DOCUMENT SEGMENT: Begin

The word Bible comes from the Greek word biblia, meaning “books.” What you hold in your hands when you hold a Bible is a library: a collection of documents.

But we shouldn’t make the mistake of thinking that this “library” is a random grab-bag or, as we say on my side of the pond, a hotch-potch. The books hang together as a whole. They’re more like single episodes in a sixty-six-episode TV season, with each “episode” developing and expanding and deepening the overall story line. The Bible as a whole has many, many themes that run all the way through it, all the way from Genesis to Revelation.  

That is what biblical theology is all about: tracing those themes across the timeline of Scripture as a whole, to see how they develop.

Biblical theology is often contrasted with systematic theology. At the risk of oversimplifying, systematic theology is like reading an encyclopedia, and biblical theology is like reading a story. The first takes individual subjects—for example, “salvation”—and tries to summarize everything Scripture says on the subject. But biblical theology traces the theme of salvation as it grows and develops across Scripture from start to finish. Biblical theology recognizes that Scripture itself is not an encyclopedia. It is a story, a true story, played out across the stage of human history. Like any story, it has a beginning, a middle, and an end, and we won’t be able to understand the story as a whole if we don’t attend to all those pieces, in sequence.

Like any good story, although the biblical narrative involves many different characters, there is a hero at the heart of it all, and the story, ultimately, is about Him. Jesus Himself is clear about this when He says that all of Scripture “bears witness about me.” 

After His resurrection, Jesus shows two of His disciples (on the road to Emmaus) how all of Scripture relates directly to Him. The text says that “beginning with Moses and all the Prophets, [Jesus] interpreted to them in all the Scriptures the things concerning himself.”

Now notice that Jesus began with Moses and the Prophets. He could presumably have just pointed to Himself and said, “Don’t worry about all that old stuff. I’m here now.” But no, Jesus encourages them—and us—to begin with Moses and the Prophets. That’s because if we don’t understand the “then,” we won’t properly understand the “now” or indeed the “not yet.” That is why we do biblical theology. 

Read Scripture in this way, and you begin to see that there’s a progressive revelation at work, meaning that biblical truth becomes progressively clearer and clearer to us as the story develops. By the time we reach Revelation, we are able to see things in Genesis that we would have missed if we’d only had Genesis to go on. And we see things in Revelation we never would have seen had we not read Genesis first. As Augustine put it, “The New [Testament] is in the Old concealed; the Old is in the New revealed.” 

Perhaps it might help us to see the value of biblical theology if we think for a moment about what might happen if we neglected it. 

Let’s say I really want to understand Jane Eyre by Charlotte Brontë (amazing book, by the way). It wouldn’t work if all I did was to dip in and out of it at random spots, pointing at individual sentences and saying, “Ah, so that’s what Jane Eyre’s all about.” It would also be unwise to start reading in the middle of the book without reference to what’s gone before. My picture of who Jane is, or who Mr. Rochester is, would be seriously impaired if I’d ignored the first nineteen chapters. 

The best approach would be to read it from start to finish, to see how it unfolds as a story (that’s biblical theology). And then also, once I’ve done that, it would be good to dip in and out of it in different places to concentrate on particular themes (that would be systematic theology). 

But to make sense of the “micro,” the details, we really need to get to grips with the “macro,” the overarching story of the whole book—the way the story unfolds, chapter by chapter, with each chapter building on the one before, revealing more and more about character and plot.

So it is with Scripture. And that’s why we do biblical theology.

DOCUMENT SEGMENT: End

# COMPLETE THE FOLLOWING
(1) Answer these questions from the passage on biblical theology.
(a) What Greek word does "Bible" come from, and what does that word mean?
(b) To whom does Jesus show, on the road to Emmaus, how all of Scripture relates to Him?
(c) How many chapters of Jane Eyre does the passage say would leave one's picture of the characters seriously impaired if ignored?
(2) Rewrite the passage on biblical theology between "But we shouldn’t" and "how they develop.", inclusive, substituting "mishmash" for "hotch-potch".
(3) Decide whether each statement agrees with the passage on biblical theology. Answer yes or no and quote the words that decide it.
(a) Systematic theology is likened to reading an encyclopedia.
(b) Scripture is described as an encyclopedia.
(c) The saying about the New Testament and the Old is attributed to Augustine.
The material that follows has no connection to the passage on biblical theology.

SOURCE DATA: Begin

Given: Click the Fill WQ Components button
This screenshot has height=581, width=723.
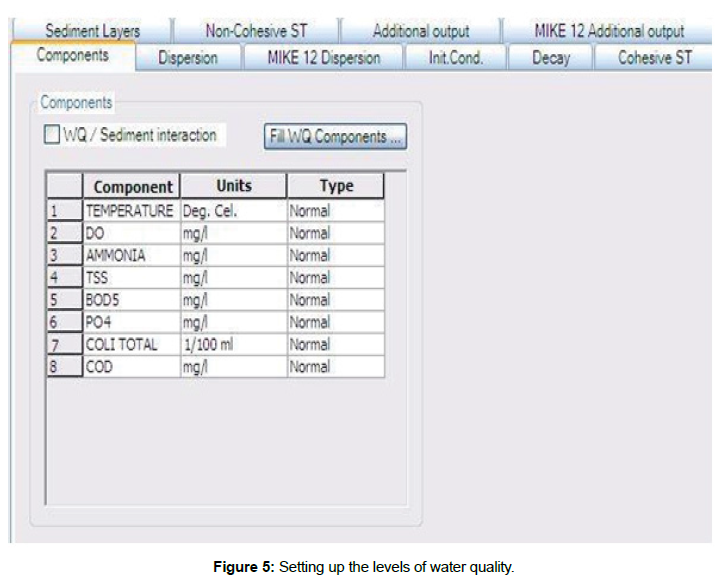Looking at the screenshot, I should 335,138.
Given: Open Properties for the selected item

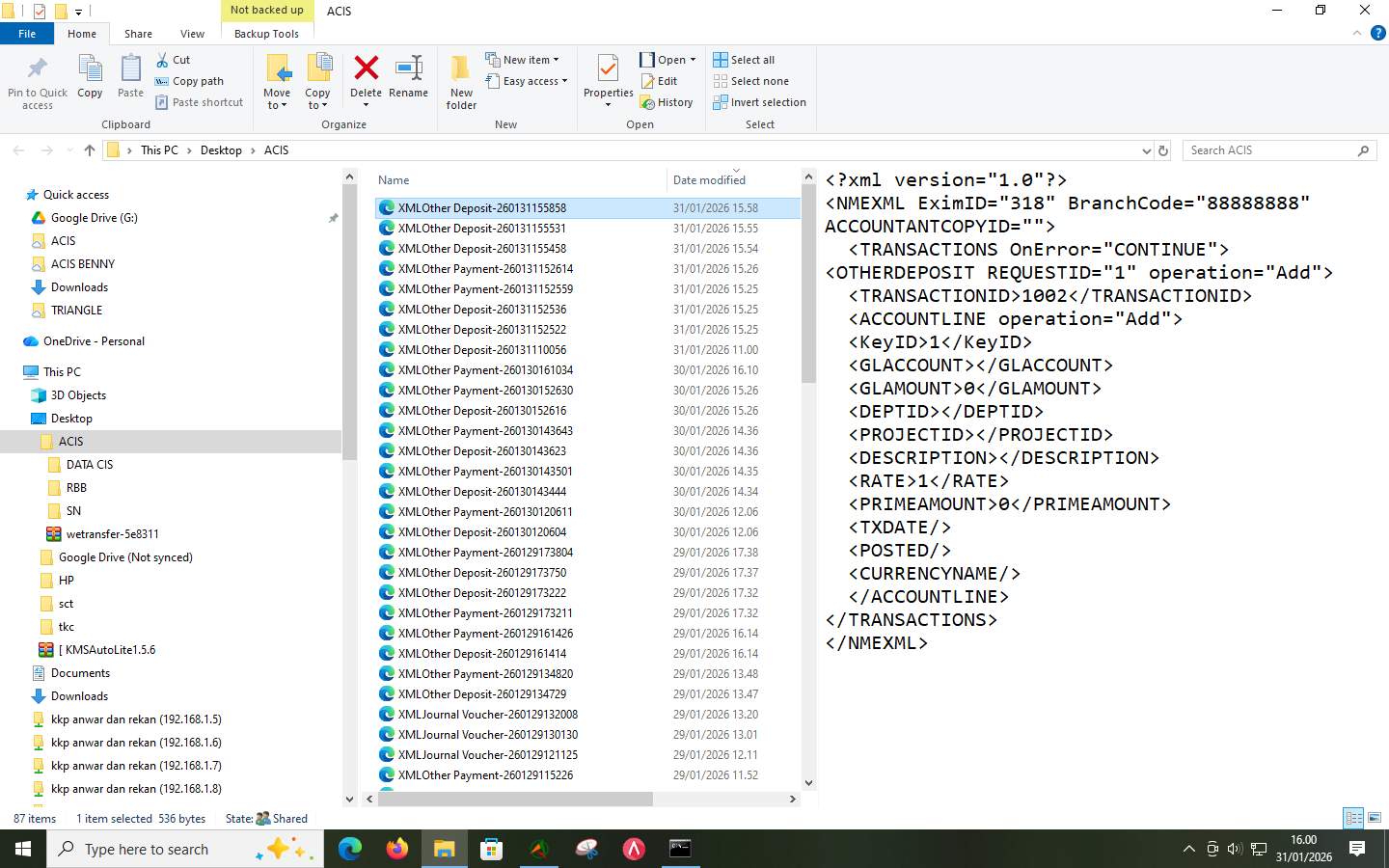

SOURCE DATA: End

# RESULTS FOR EACH TASK
(1)
(a) The Greek word biblia, meaning "books."
(b) Two of His disciples.
(c) The first nineteen chapters.

(2)
But we shouldn’t make the mistake of thinking that this “library” is a random grab-bag or, as we say on my side of the pond, a mishmash. The books hang together as a whole. They’re more like single episodes in a sixty-six-episode TV season, with each “episode” developing and expanding and deepening the overall story line. The Bible as a whole has many, many themes that run all the way through it, all the way from Genesis to Revelation.  

That is what biblical theology is all about: tracing those themes across the timeline of Scripture as a whole, to see how they develop.

(3)
(a) Yes: "systematic theology is like reading an encyclopedia"
(b) No: "Scripture itself is not an encyclopedia."
(c) Yes: "As Augustine put it"